Image Caption Generator: Leveraging LSTM and BLSTM over Inceotion V3

Context

Image and speech recognition problems have been worked on extensively in recent years. The advances in neural and deep neural networks have greatly improved image recognition techniques. While speech recognition is a fairly common task, translating and generating speech based on external inputs is far more complicated, particularly when it comes to the semantics of different languages. A common solution to these problems are Long Short Term Memory networks, also known as LSTMs. In this project, we tackle both these problems and try to create an optimal Image Caption Generation model. We use transfer learning techniques to adapt pretrained image classification models and combine them with different LSTM architectures to ascertain performance for each of the combined frameworks

Past Works

Modern day research in this field is being spearheaded by Google Brain team which proposed Show and Tell: A Neural Image Caption Generator. The paper presented by google replaced the encoder RNN by a deep convolution neural network (CNN). As CNN can be leveraged to produce a source for the model by embedding the image into a fixed length vector which can be later taken as an input for many other computer vision tasks and image based model. While Convolutional Networks can be broadly used for classification, localization and detection, feature extraction is the key to make an image captioning model. The Convolution Net is trained on image data for image classification task while the hidden layer acts as a source for the input to the Recurrent Neural Network (decoder), which generate a simple sentence describing the image.

Project and Data

Our project is inspired by and based off the work done in the Show and Tell paper by Google. The project has two major components. The first is using transfer learning to adapt a classification model and perform feature extraction on images. The final candidate models for this were InceptionV3 and MobileNet. The Flickr8k dataset was our choice for this project. For both the models, a recurrent neural network encodes the variable length input into a fixed dimensional vector, which is taken as the maximum length of the caption available mapped with the image and uses this representation to “decode” it to the desired output sentence.

Data

Flickr-8K is a dataset with 8000 images from the flickr website and can be found here. There are 6000 training images, 1000 validation images and 1000 testing images. Each image has 5 captions describing it. These captions act as labels for the images. There is no class information for the objects contained within an image.

Link: https://forms.illinois.edu/sec/1713398

Method - LSTM (Works great for series data) + CNN (Inception V3)

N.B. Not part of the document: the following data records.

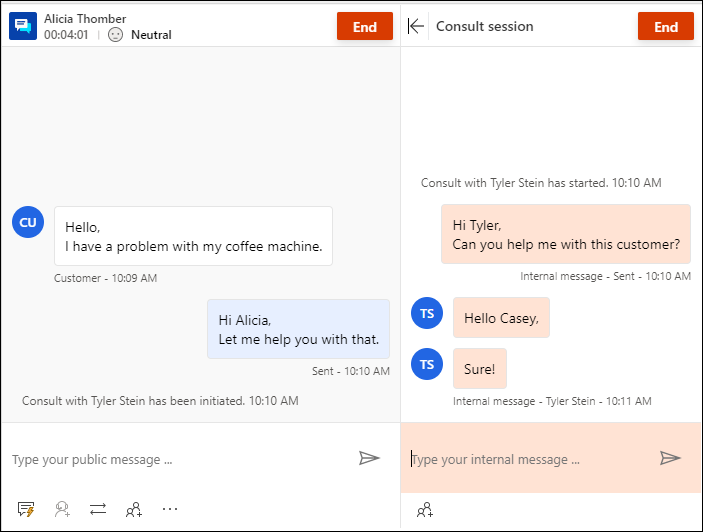
Task: Add participant in public chat toolbar
Action: coord(134,509)
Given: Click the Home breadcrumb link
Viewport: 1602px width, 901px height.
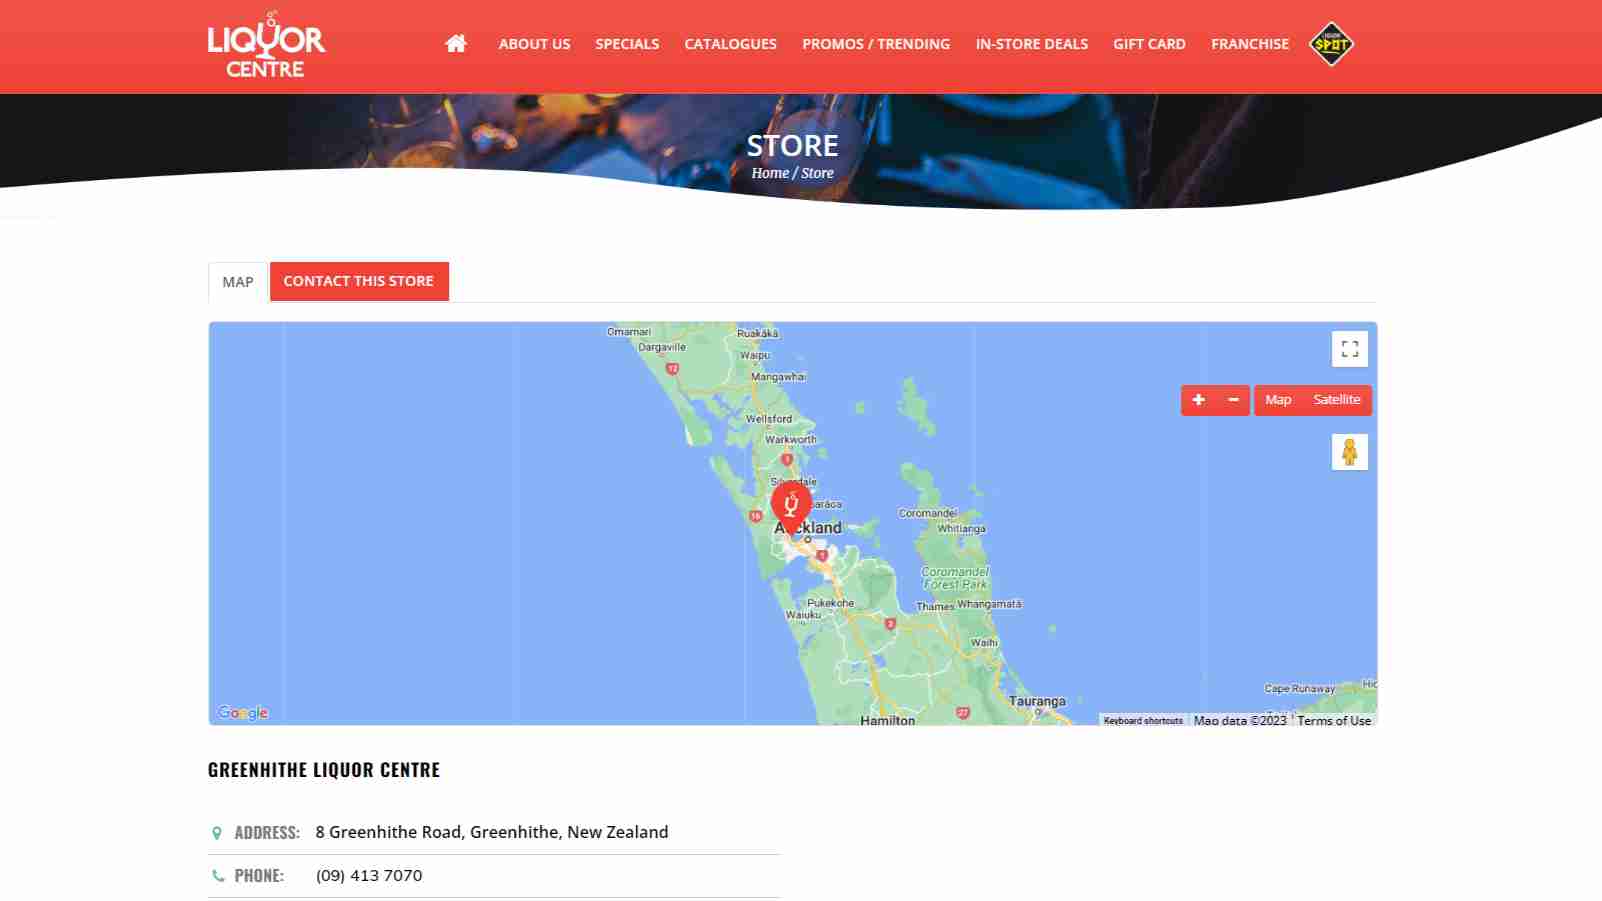Looking at the screenshot, I should pyautogui.click(x=770, y=173).
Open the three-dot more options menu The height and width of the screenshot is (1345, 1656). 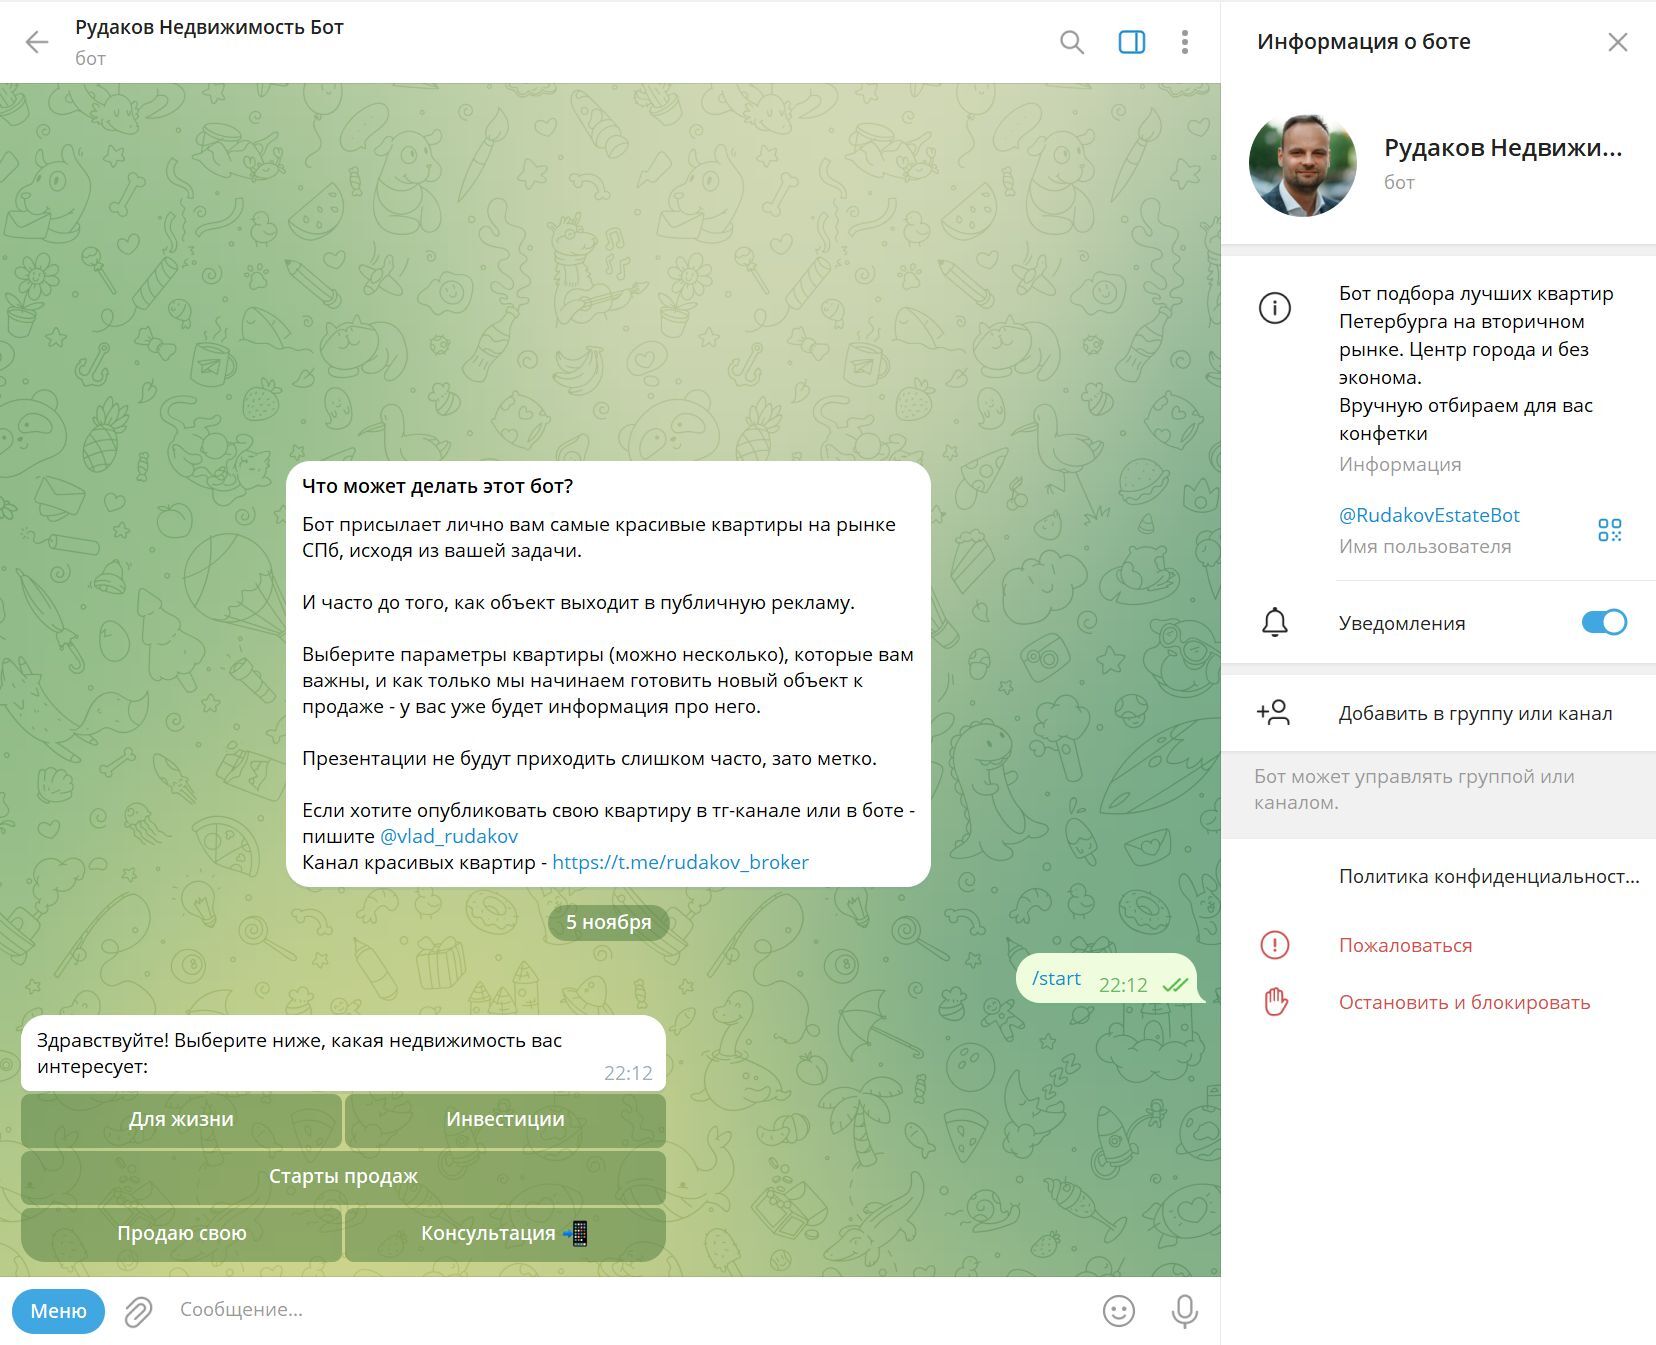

CNN+Inception V3: In the field of computer vision research, the ImageNet Project is aimed at labeling and categorizing images into almost 22,000 object categories. 1.2 million training images are used to build the model while another 50,000 images for validation and 100,000 images for testing. The Inception V3 model proposed by Szegedy et al. has a CNN based architecture and led to a new state of the art for classification and detection. The key feature of the model is its design which improved utilization of the computing resources. The design achieves this by allowing for increased depth and width of the model. The weights for Inception V3 are smaller than both VGG and ResNet, with the total size coming in at 96MB.

Long Short-Term Memory Network

The Long Short-Term Memory network, or LSTM network, is a recurrent neural network that is trained using Backpropagation Through Time and overcomes the vanishing gradient problem. As such, it can be used to create large recurrent networks that in turn can be used to address difficult sequence problems in machine learning and achieve state-of-the-art results. Instead of neurons, LSTM networks have memory blocks that are connected through layers. A block has components that make it smarter than a classical neuron and a memory for recent sequences. A block contains gates that manage the block’s state and output. A block operates upon an input sequence and each gate within a block uses the sigmoid activation units to control whether they are triggered or not, making the change of state and addition of information flowing through the block conditional.

MobileNet

Computation efficacy is a key factor which drives deep learning algorithms. In 2017, Google’s Mobile Net came out as a model which can effectively maximize the accuracy while keeping a tab on resource usage of the device it is run on. The design of MobileNets are built for classification, image segmentation, detection and embedding, and work the same way as other ImageNet models work, however, MobileNets are designed to have a small size, low latency and low power consumption. Figure 3 details the architecture for the MobileNet model.

Library: Keras

Keras is a high-level neural networks API, written in Python and capable of running on top of TensorFlow, CNTK, or Theano. It was developed with a focus on enabling fast experimentation. Being able to go from idea to result with the least possible delay is key to doing good research.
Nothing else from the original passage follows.